▸ Условие задания:
Воспроизведите без изменений фрагмент материала ниже, который открывается строкой, содержащей "Where should I", и закрывается строкой, содержащей "click(91, 54)", включая обе эти строки.

▸ Материал для поиска элементов:
┏━━

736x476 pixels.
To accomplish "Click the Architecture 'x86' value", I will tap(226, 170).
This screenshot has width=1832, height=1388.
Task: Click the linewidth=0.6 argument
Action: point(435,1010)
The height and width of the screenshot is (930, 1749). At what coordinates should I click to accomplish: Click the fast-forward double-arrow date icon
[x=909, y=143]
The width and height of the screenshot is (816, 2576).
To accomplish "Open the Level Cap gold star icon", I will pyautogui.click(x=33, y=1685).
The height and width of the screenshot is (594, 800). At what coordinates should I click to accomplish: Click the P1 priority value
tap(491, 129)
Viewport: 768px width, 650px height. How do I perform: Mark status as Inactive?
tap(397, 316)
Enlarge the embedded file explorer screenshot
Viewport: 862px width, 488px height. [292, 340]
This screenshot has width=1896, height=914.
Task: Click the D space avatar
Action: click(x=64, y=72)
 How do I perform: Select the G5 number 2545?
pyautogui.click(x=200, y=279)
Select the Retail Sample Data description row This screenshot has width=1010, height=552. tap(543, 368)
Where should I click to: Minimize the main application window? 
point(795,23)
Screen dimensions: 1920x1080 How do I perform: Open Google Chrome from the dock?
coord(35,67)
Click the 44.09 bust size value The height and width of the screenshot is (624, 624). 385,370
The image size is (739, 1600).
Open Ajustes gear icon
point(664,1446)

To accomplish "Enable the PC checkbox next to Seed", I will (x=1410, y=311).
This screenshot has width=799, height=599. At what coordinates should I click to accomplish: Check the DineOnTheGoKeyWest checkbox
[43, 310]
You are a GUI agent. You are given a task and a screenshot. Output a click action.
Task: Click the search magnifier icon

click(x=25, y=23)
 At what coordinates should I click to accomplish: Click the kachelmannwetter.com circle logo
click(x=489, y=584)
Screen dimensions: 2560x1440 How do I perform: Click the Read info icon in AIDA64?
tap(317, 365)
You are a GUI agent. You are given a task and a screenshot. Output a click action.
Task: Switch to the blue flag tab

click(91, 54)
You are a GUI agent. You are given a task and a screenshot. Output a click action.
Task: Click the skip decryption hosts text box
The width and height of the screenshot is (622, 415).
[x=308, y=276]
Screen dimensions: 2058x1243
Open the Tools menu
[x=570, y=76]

┗━━

▸ Правильный результат:
Where should I click to: Minimize the main application window? 
point(795,23)
Screen dimensions: 1920x1080 How do I perform: Open Google Chrome from the dock?
coord(35,67)
Click the 44.09 bust size value The height and width of the screenshot is (624, 624). 385,370
The image size is (739, 1600).
Open Ajustes gear icon
point(664,1446)

To accomplish "Enable the PC checkbox next to Seed", I will (x=1410, y=311).
This screenshot has width=799, height=599. At what coordinates should I click to accomplish: Check the DineOnTheGoKeyWest checkbox
[43, 310]
You are a GUI agent. You are given a task and a screenshot. Output a click action.
Task: Click the search magnifier icon

click(x=25, y=23)
 At what coordinates should I click to accomplish: Click the kachelmannwetter.com circle logo
click(x=489, y=584)
Screen dimensions: 2560x1440 How do I perform: Click the Read info icon in AIDA64?
tap(317, 365)
You are a GUI agent. You are given a task and a screenshot. Output a click action.
Task: Switch to the blue flag tab

click(91, 54)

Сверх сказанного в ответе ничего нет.